The BSE Sensex settled at 80,238.85, down 1,048.34 points or 1.29 per cent from its previous close of 81,287.19 after opening at 78,543.73. The NSE Nifty 50 ended at 24,865.70, declining 312.95 points or 1.24 per cent after touching an intraday low near 24,600. Market breadth remained decisively negative, with 3,641 stocks declining against 754 advances on the BSE, while 869 stocks hit 52-week lows.

Broad-Based Selloff

Selling pressure was broad-based across sectors, with Nifty Midcap 100 falling 1.58 per cent, Nifty Smallcap 100 dropping 1.75 per cent, Nifty Bank declining 1.14 per cent to 59,839.65, and Nifty Financial Services slipping 1.10 per cent. Nifty Next 50 fell 1.52 per cent.

Selective Gainers

Among Nifty gainers, Bharat Electronics rose 2.13 per cent to ₹454.15, Hindalco Industries gained 1.70 per cent to ₹940.45, Sun Pharmaceutical Industries advanced 0.93 per cent to ₹1,753.20, Oil and Natural Gas Corporation added 0.63 per cent to ₹281.45, and ITC Limited edged up 0.35 per cent to ₹314.70.

Heavyweight Losers

On the losing side, InterGlobe Aviation fell 6.09 per cent to ₹4,533.00, Larsen & Toubro declined 5.24 per cent to ₹4,054.00, Adani Ports and Special Economic Zone dropped 3.43 per cent to ₹1,468.90, Maruti Suzuki India slipped 3.29 per cent to ₹14,368.00, and Asian Paints lost 3.08 per cent to ₹2,303.00.

Volatility Surges

Volatility spiked sharply during the session, with India VIX rising more than 20 per cent, reflecting heightened risk aversion. Analysts linked the selloff to geopolitical escalation and surging crude prices. Vinod Nair of Geojit Investments Limited said, “Rising geopolitical tensions in the West Asia have unsettled global markets… rising crude oil prices and a weakening INR reflect concerns over potential disruptions to oil supply… investors are rotating toward traditional safe-haven assets and adopting a cautious stance.”

Crude Oil Impact

Brent crude surged by roughly 6–10 per cent amid fears of supply disruptions through the Strait of Hormuz, amplifying inflationary concerns for India. The rupee weakened against the US dollar as risk-off sentiment intensified and foreign institutional investor selling accelerated.

Technical Outlook

According to Ponmudi R of Enrich Money, “The early gap-down reflected heightened risk aversion… selective value buying emerged at lower levels, enabling benchmark indices to trim a portion of their intraday losses… sentiment remains anchored to developments in energy markets and geopolitical headlines.”
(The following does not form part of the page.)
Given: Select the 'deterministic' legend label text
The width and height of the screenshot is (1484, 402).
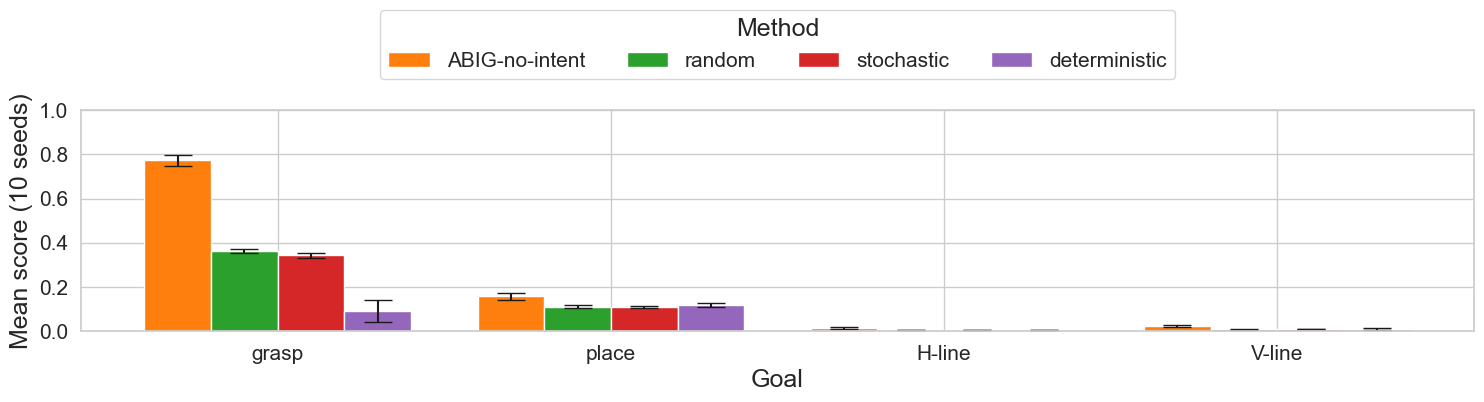Looking at the screenshot, I should 1107,60.
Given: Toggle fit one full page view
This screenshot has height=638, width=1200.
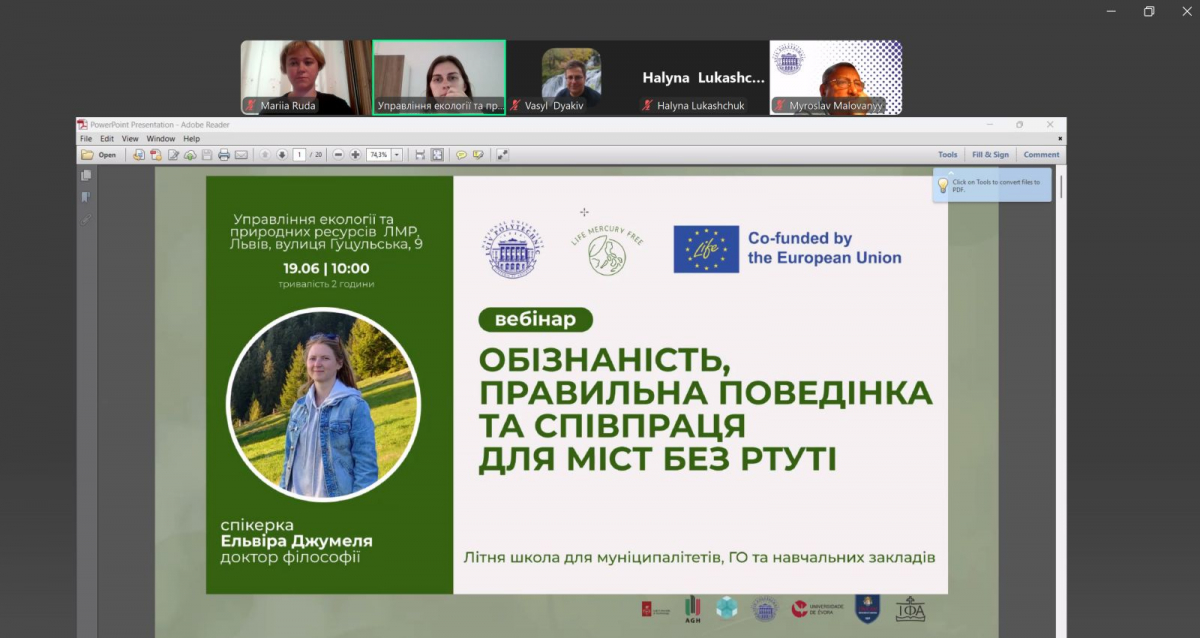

Technically, analysts said the Nifty remains under bearish pressure below 25,000, with resistance concentrated around 24,900–25,000 and support near 24,700–24,500. Bank Nifty remained below the key 60,000 mark despite recovering from intraday lows, indicating a neutral-to-bearish bias.

Caution Ahead

Market participants also remained cautious ahead of the Holi holiday and amid derivatives positioning. Analysts noted that weakness extended beyond frontline indices, reflecting widespread risk reduction rather than sector-specific selling.

Going ahead, market direction is expected to remain tied to crude oil movements, geopolitical developments and global risk sentiment. Analysts indicated that sustained trade below 24,800 on Nifty could trigger further downside, while stability in energy prices may support a technical rebound in the near term.